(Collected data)
*** Block opens ***

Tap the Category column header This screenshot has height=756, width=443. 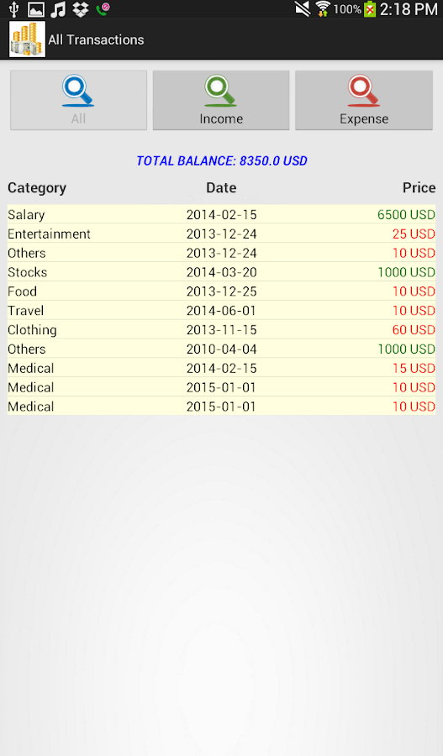[x=37, y=188]
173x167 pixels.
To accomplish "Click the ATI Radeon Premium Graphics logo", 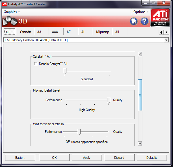I will coord(160,18).
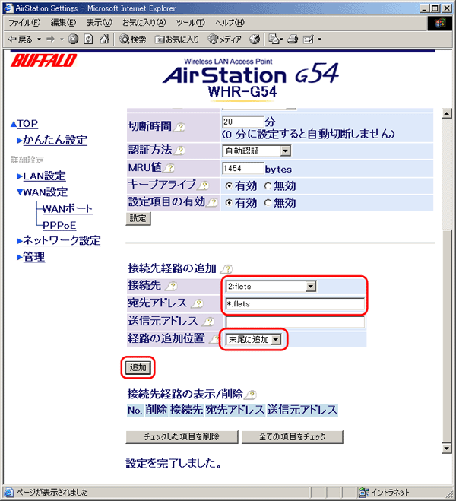Go to Home page icon
This screenshot has height=501, width=456.
(x=103, y=39)
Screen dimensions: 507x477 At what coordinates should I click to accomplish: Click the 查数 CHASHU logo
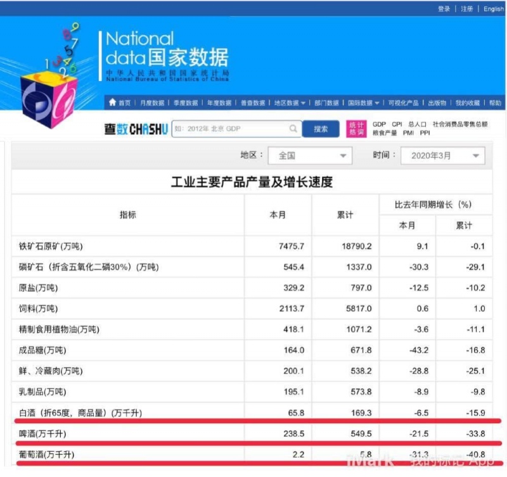(136, 129)
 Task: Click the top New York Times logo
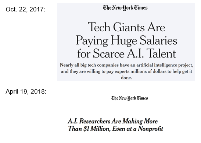point(125,8)
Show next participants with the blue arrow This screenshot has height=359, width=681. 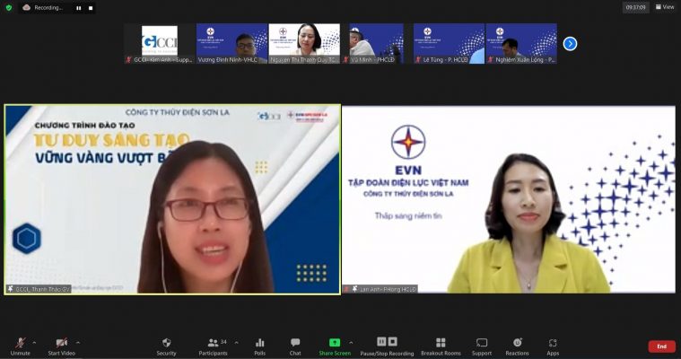tap(570, 43)
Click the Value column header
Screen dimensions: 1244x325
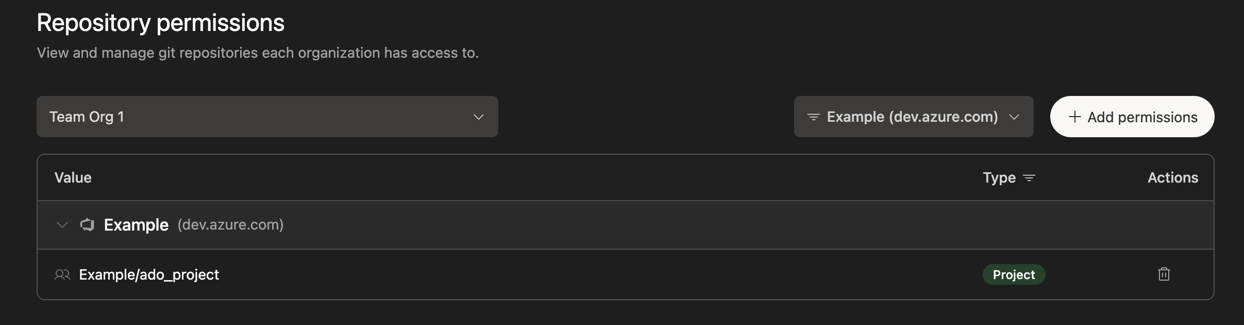pyautogui.click(x=73, y=177)
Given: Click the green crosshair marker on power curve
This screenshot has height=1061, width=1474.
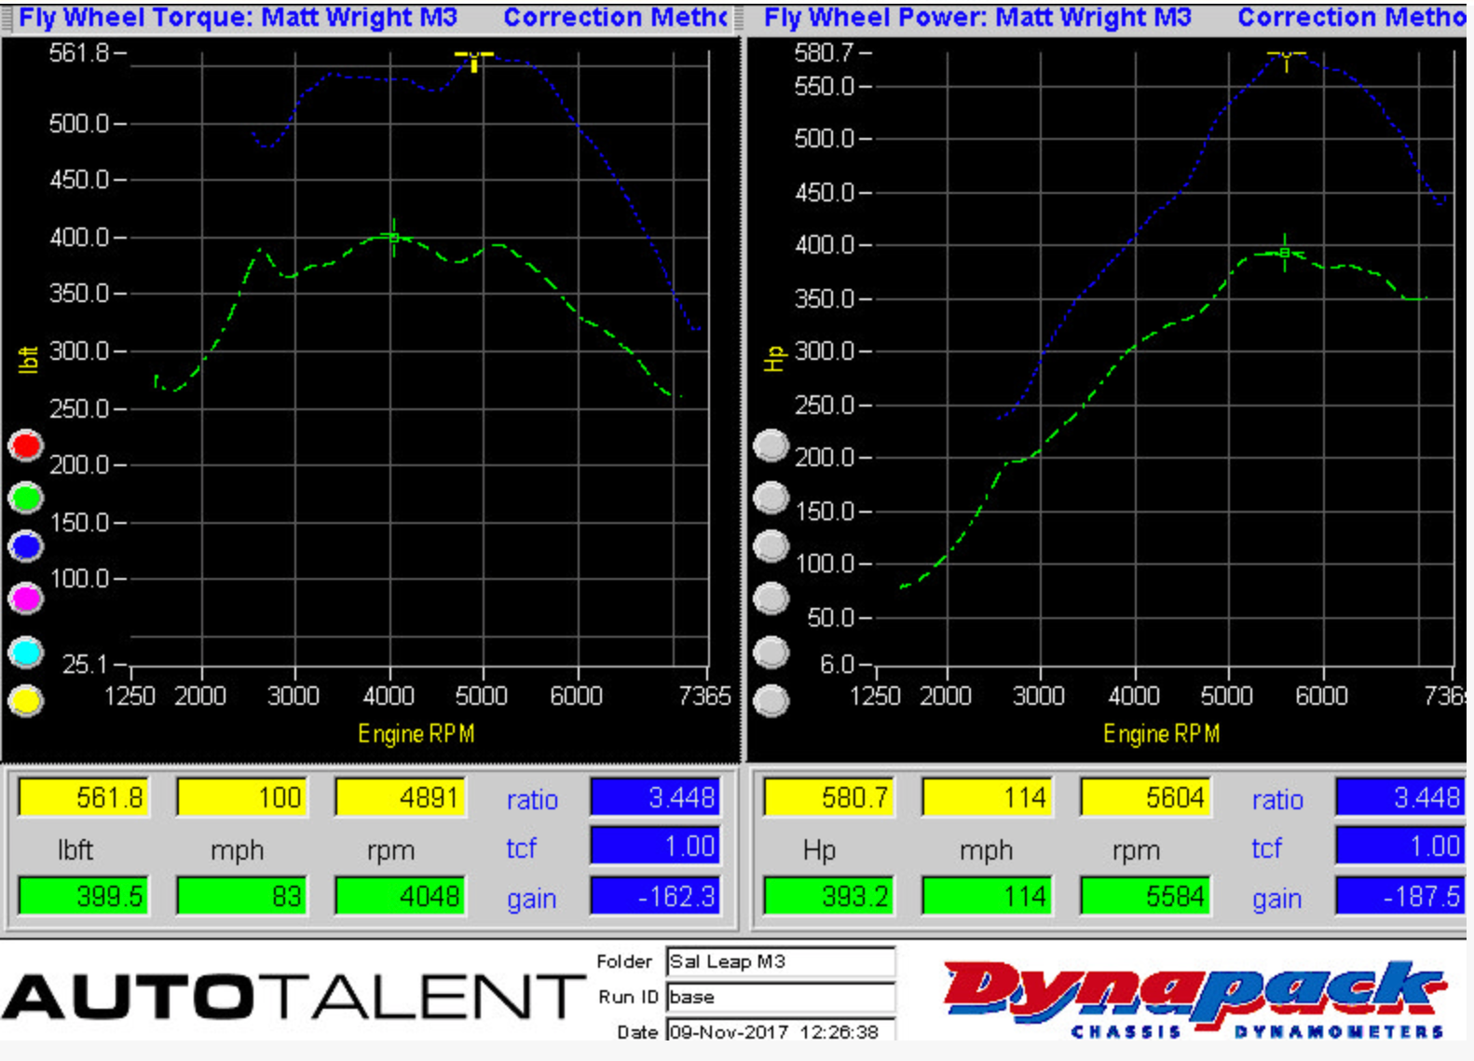Looking at the screenshot, I should pyautogui.click(x=1285, y=253).
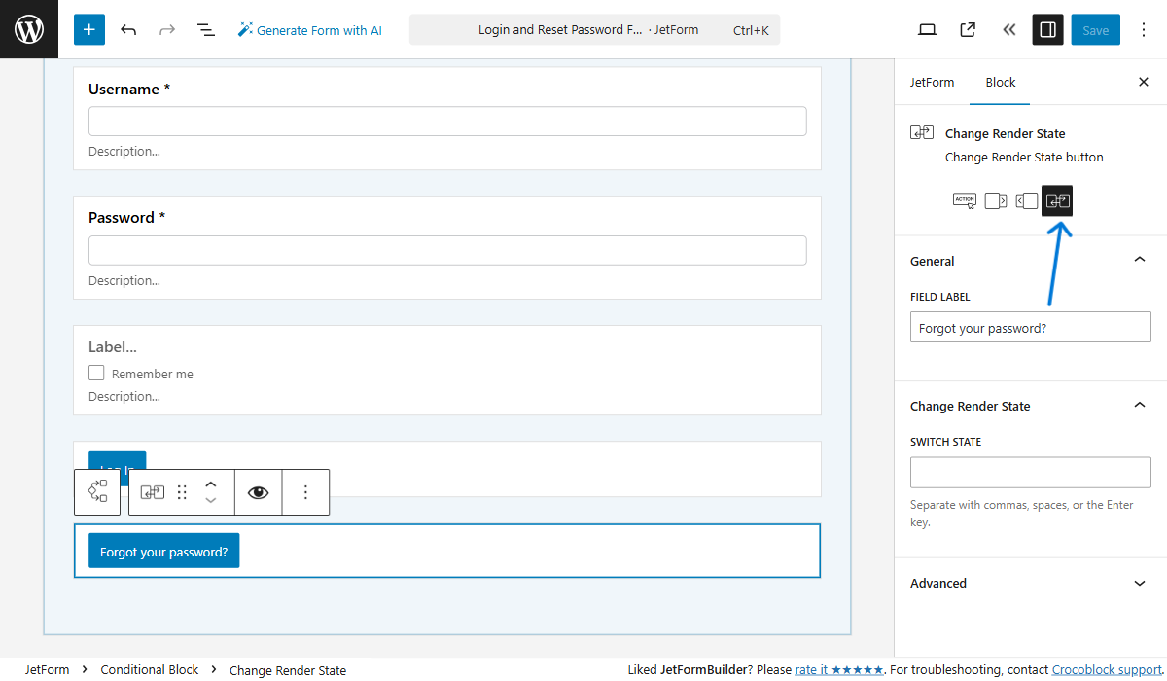Expand the Advanced section
Image resolution: width=1167 pixels, height=681 pixels.
(x=1139, y=583)
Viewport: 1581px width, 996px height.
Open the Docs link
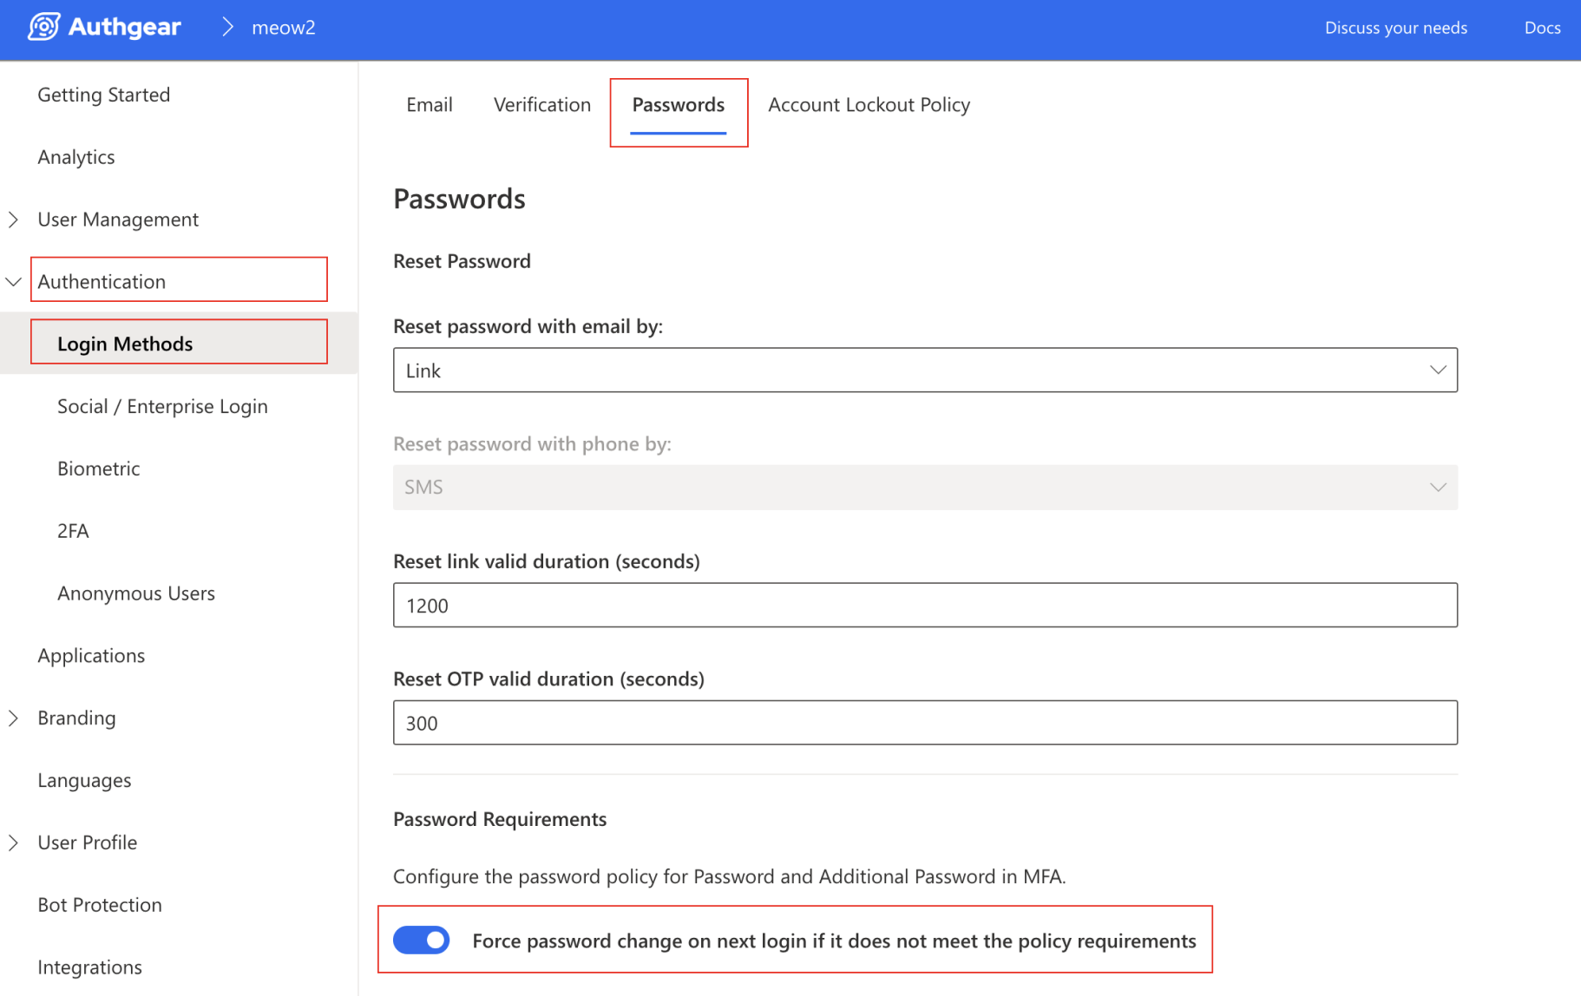point(1542,28)
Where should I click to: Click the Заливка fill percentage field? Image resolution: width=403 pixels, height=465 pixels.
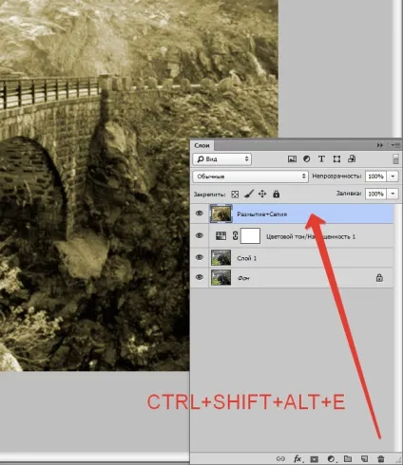tap(375, 194)
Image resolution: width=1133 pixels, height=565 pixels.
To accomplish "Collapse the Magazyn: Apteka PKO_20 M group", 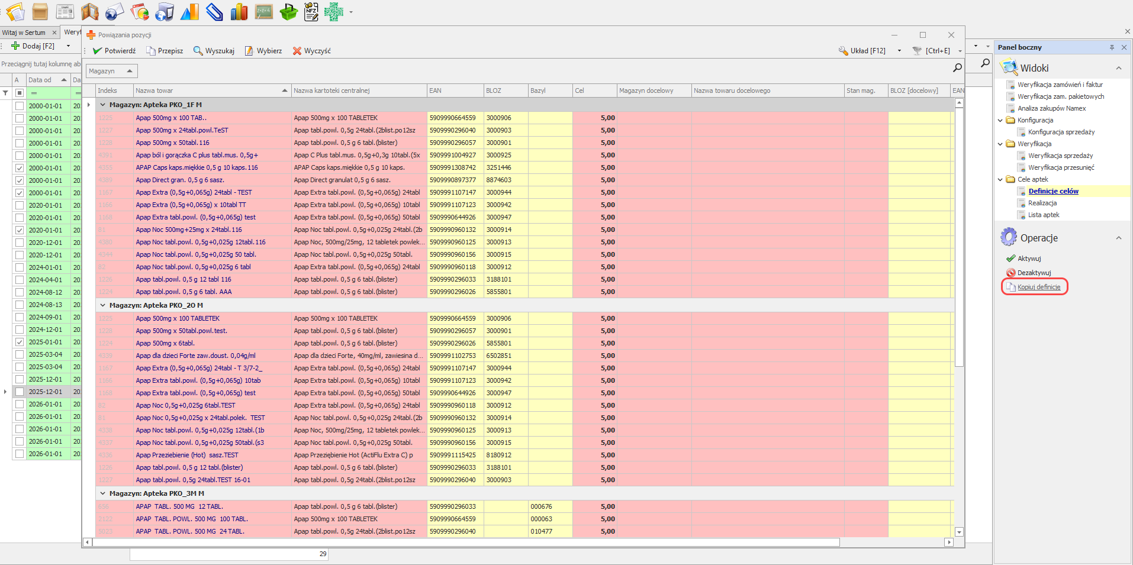I will tap(102, 305).
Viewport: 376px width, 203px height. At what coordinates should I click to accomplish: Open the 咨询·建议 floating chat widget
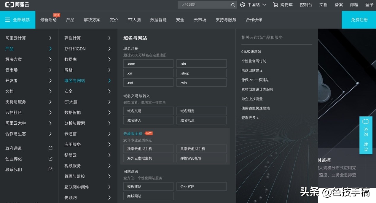coord(366,135)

*** Block closes ***

## Work task
Transcribe, word for word, the line holding "Viewport: 376px width, 203px" and all lines after it in the entries above, ending with the last. Only those lines; no pictures.

## Response below
Viewport: 376px width, 203px height. At what coordinates should I click to accomplish: Open the 咨询·建议 floating chat widget
coord(366,135)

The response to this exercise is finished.